Reproduction of part of the material below, pictures omitted: copy exactly, and only, the lines starting with the one with "868x494 pixels." and going on through the one with "How do I perform: Switch".

*** Raw data ***

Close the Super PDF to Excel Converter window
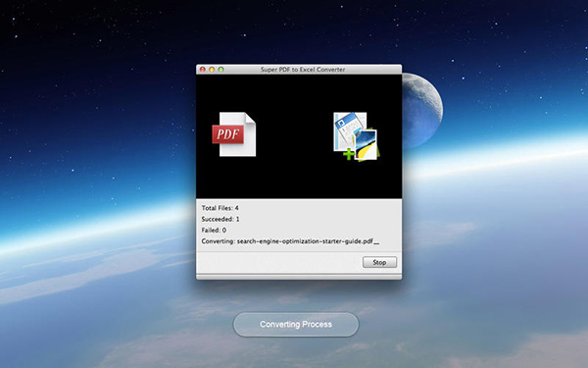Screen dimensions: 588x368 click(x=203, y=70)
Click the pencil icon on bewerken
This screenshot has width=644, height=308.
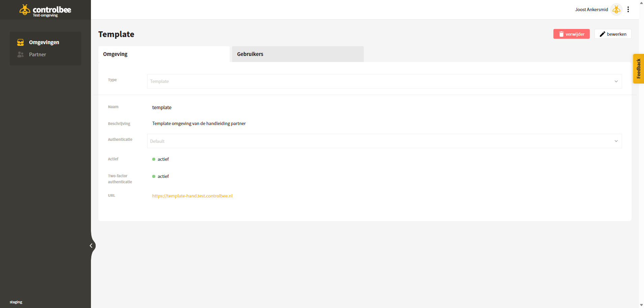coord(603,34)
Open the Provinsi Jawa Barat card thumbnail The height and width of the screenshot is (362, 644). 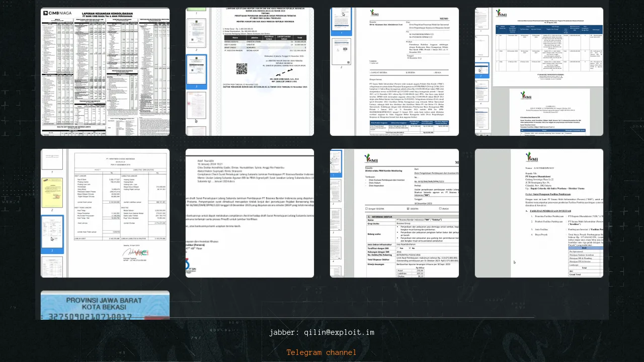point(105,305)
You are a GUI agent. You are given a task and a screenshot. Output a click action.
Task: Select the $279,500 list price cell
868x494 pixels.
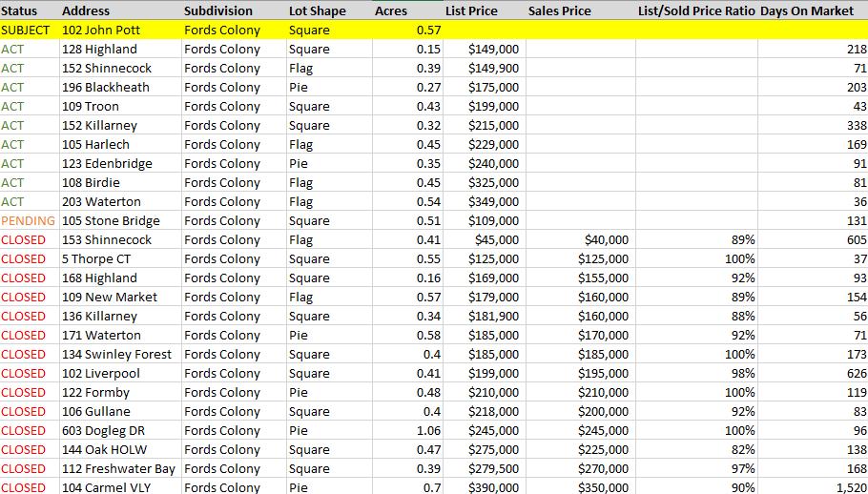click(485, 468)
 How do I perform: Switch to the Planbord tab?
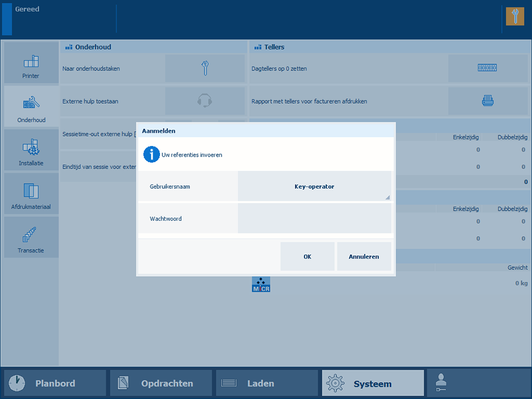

*** End of Raw data ***
*** Raw data ***

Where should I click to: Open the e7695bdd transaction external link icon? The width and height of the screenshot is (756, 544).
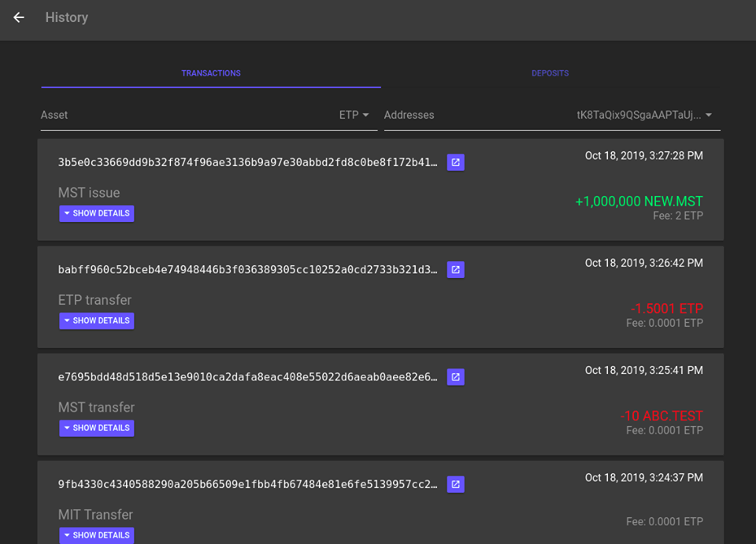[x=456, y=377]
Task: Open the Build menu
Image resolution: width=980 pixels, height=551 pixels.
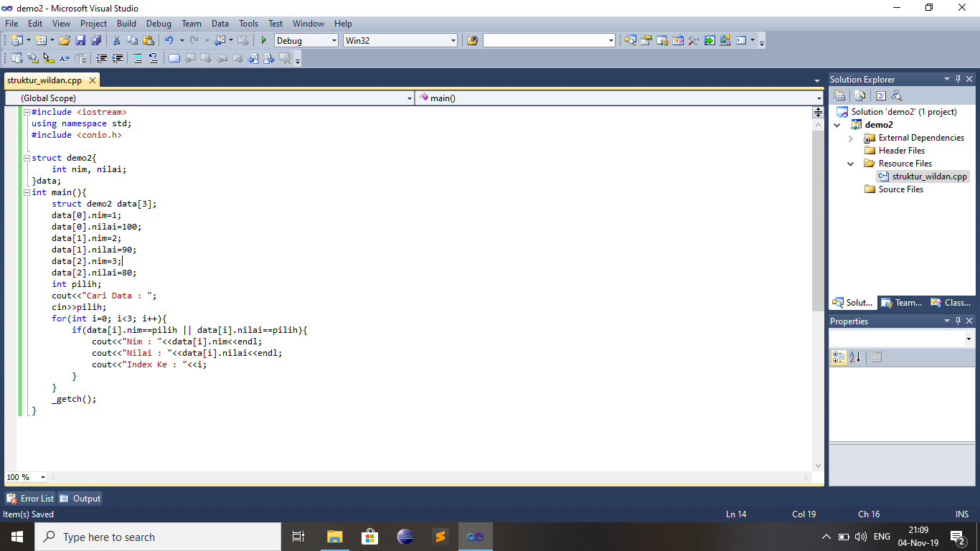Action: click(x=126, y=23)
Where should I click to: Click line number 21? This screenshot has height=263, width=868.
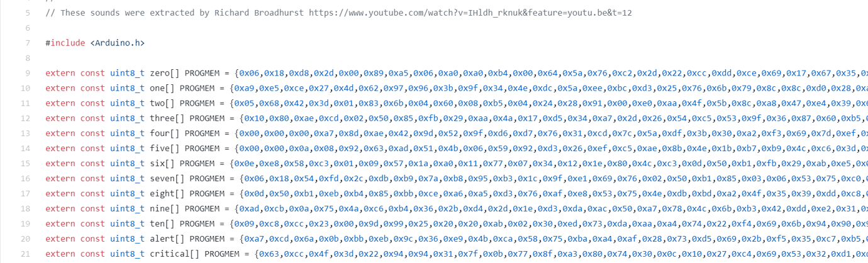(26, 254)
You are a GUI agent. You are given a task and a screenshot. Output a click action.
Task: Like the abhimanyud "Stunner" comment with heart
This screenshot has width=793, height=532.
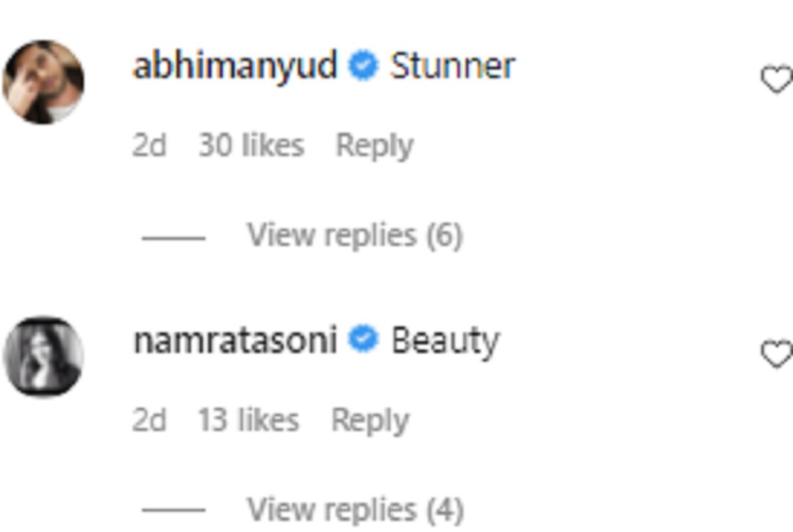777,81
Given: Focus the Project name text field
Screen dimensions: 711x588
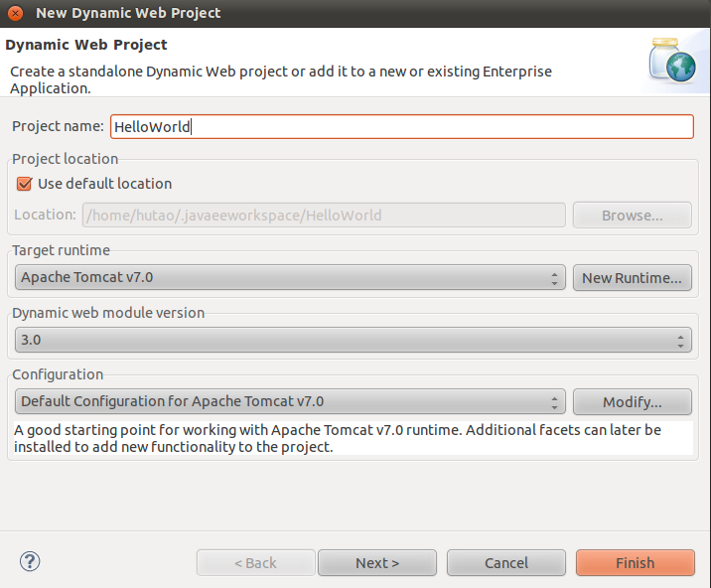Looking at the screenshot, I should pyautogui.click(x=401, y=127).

*** End of Raw data ***
*** Raw data ***

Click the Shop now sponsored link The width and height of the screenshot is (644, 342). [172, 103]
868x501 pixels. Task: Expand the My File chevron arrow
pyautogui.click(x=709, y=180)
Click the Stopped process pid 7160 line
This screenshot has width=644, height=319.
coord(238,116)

*** End of Raw data ***

● **Worked solution**
868x494 pixels.
click(485, 468)
 How do I perform: Switch to the Planbord tab?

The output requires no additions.